• [Problem requirements]
Your answer should consist only of the lines below from the one with "Given: Open the gear action menu" through the one with "You are a computer-use agent. The width", copied exactly.

(Records excerpted from a collection)
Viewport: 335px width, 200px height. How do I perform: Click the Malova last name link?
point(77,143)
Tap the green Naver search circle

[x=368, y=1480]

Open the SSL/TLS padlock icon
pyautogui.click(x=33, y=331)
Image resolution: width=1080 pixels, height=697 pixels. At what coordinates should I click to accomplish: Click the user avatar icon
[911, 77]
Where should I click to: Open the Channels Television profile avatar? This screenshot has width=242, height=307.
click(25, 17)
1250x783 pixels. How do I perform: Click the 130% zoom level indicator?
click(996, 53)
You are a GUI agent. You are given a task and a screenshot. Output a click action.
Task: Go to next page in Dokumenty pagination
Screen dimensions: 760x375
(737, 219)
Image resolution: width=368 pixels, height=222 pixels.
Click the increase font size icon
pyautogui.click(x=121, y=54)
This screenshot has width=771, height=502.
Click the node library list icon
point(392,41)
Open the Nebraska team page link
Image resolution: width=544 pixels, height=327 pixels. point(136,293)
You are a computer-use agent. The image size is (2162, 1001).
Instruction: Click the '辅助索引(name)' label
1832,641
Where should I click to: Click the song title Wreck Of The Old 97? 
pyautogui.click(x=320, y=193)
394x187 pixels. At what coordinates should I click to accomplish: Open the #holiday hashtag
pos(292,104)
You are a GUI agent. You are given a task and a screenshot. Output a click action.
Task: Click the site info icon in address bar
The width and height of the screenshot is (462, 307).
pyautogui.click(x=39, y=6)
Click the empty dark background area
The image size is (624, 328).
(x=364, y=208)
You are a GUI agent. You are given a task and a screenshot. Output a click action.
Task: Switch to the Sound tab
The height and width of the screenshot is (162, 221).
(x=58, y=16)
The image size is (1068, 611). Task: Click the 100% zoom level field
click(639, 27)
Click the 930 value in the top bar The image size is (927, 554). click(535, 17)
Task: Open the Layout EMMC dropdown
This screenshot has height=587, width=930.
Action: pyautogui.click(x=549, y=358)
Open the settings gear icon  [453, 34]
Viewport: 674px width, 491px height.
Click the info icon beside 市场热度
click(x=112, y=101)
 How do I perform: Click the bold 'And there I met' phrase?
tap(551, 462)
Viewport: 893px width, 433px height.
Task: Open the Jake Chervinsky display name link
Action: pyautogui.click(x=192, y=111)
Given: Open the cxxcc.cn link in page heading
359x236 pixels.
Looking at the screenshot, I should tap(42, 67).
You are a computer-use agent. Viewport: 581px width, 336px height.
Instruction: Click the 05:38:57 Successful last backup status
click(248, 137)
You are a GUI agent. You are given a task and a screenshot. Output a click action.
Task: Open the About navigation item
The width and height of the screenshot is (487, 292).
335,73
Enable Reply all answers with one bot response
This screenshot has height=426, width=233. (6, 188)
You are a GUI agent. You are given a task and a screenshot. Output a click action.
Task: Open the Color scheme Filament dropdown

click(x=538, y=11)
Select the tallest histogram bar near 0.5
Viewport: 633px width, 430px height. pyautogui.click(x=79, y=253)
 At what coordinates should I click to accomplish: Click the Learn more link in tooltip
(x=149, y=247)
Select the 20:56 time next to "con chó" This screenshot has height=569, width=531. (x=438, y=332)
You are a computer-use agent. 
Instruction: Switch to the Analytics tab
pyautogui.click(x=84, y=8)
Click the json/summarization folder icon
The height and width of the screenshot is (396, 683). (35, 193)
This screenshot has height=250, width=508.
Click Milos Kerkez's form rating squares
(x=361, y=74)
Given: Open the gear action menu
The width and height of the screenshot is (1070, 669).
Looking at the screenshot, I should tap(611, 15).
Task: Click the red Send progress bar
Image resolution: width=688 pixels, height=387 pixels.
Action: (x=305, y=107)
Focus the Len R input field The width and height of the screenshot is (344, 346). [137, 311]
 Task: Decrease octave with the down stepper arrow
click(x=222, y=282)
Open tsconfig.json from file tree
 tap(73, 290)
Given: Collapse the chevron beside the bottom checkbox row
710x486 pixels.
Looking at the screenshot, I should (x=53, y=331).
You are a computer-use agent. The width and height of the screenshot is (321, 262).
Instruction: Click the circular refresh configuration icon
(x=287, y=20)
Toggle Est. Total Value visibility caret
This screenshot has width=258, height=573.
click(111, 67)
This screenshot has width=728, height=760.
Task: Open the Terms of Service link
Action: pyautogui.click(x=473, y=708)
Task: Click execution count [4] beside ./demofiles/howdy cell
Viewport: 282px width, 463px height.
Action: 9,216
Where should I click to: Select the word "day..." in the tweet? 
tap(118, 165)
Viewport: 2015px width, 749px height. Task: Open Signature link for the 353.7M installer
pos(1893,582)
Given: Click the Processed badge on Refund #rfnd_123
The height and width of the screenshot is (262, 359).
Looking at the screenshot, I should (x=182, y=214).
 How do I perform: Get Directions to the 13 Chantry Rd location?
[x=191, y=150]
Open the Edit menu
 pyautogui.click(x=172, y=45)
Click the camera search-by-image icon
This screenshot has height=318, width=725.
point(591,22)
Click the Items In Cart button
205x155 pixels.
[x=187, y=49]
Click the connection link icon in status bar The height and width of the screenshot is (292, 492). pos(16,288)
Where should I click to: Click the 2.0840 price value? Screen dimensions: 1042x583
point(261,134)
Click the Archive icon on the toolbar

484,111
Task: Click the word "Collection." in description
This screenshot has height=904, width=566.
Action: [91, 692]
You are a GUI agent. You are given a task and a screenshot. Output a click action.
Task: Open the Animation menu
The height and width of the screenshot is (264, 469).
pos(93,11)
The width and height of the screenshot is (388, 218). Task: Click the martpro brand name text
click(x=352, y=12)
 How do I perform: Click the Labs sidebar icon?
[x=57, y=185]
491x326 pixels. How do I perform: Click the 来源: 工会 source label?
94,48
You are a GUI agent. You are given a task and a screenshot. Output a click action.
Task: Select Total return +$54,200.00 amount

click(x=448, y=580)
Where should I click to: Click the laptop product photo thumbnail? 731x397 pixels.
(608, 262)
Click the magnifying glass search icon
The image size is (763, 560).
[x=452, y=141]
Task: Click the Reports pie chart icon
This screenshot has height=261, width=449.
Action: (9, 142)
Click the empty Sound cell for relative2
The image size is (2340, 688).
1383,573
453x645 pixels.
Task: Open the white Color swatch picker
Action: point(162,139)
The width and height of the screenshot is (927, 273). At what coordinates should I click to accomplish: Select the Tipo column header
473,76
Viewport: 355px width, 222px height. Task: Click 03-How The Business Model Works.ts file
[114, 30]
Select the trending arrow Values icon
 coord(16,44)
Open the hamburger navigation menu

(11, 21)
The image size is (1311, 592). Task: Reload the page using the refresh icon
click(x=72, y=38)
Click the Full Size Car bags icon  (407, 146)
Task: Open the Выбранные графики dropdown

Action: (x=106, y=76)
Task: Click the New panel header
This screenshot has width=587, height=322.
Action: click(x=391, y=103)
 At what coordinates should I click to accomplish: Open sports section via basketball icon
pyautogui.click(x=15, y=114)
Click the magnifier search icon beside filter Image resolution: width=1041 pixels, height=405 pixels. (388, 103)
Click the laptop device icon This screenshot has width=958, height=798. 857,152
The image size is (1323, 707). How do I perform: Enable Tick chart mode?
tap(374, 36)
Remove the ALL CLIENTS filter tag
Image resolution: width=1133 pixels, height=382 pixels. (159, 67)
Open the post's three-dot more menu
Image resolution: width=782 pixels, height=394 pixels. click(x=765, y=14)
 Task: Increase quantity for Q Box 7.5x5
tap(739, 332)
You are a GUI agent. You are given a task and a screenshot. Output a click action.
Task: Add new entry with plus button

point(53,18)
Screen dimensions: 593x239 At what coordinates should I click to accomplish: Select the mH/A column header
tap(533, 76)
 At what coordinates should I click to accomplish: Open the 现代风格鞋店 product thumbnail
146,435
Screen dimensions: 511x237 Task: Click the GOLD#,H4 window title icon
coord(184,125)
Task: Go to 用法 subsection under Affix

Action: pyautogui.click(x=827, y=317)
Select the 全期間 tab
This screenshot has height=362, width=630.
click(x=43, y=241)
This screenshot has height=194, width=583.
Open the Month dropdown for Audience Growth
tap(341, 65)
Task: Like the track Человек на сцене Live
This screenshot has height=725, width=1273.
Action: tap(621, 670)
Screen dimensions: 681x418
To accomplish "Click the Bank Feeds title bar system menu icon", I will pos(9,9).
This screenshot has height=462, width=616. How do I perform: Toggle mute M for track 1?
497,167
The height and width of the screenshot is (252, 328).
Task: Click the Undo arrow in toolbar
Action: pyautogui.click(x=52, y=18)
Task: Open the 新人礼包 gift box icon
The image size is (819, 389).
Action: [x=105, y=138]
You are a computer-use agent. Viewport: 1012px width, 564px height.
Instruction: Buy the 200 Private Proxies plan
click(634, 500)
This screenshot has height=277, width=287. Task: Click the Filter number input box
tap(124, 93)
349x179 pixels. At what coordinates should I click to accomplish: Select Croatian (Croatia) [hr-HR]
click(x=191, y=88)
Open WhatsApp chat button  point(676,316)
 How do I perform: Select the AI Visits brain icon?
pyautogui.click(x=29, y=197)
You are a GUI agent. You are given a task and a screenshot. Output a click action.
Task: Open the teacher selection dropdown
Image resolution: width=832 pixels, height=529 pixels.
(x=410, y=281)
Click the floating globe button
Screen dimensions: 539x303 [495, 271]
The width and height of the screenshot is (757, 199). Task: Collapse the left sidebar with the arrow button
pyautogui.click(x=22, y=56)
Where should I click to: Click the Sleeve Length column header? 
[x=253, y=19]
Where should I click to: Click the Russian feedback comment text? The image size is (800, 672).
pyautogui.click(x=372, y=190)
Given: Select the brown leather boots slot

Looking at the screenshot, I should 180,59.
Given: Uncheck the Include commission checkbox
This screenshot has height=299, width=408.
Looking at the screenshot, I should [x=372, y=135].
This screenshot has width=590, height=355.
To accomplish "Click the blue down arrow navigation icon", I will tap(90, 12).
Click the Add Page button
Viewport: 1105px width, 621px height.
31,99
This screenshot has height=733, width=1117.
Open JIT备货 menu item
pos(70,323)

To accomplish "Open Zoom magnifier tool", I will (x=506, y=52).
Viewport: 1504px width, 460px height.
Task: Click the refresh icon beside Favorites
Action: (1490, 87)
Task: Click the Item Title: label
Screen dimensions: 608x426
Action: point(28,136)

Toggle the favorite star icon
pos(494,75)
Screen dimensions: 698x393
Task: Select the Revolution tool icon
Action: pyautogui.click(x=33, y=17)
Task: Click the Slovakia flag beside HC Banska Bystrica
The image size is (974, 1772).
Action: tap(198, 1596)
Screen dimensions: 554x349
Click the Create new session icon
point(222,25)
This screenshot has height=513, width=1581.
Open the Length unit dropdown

• [Response to the task]
Given: Open the gear action menu
The width and height of the screenshot is (1070, 669).
Looking at the screenshot, I should tap(611, 15).
Task: Click the red Send progress bar
Image resolution: width=688 pixels, height=387 pixels.
Action: (x=305, y=107)
Focus the Len R input field The width and height of the screenshot is (344, 346). [137, 311]
 Task: Decrease octave with the down stepper arrow
click(x=222, y=282)
Open tsconfig.json from file tree
 tap(73, 290)
Given: Collapse the chevron beside the bottom checkbox row
710x486 pixels.
Looking at the screenshot, I should (x=53, y=331).
You are a computer-use agent. The width and height of the screenshot is (321, 262).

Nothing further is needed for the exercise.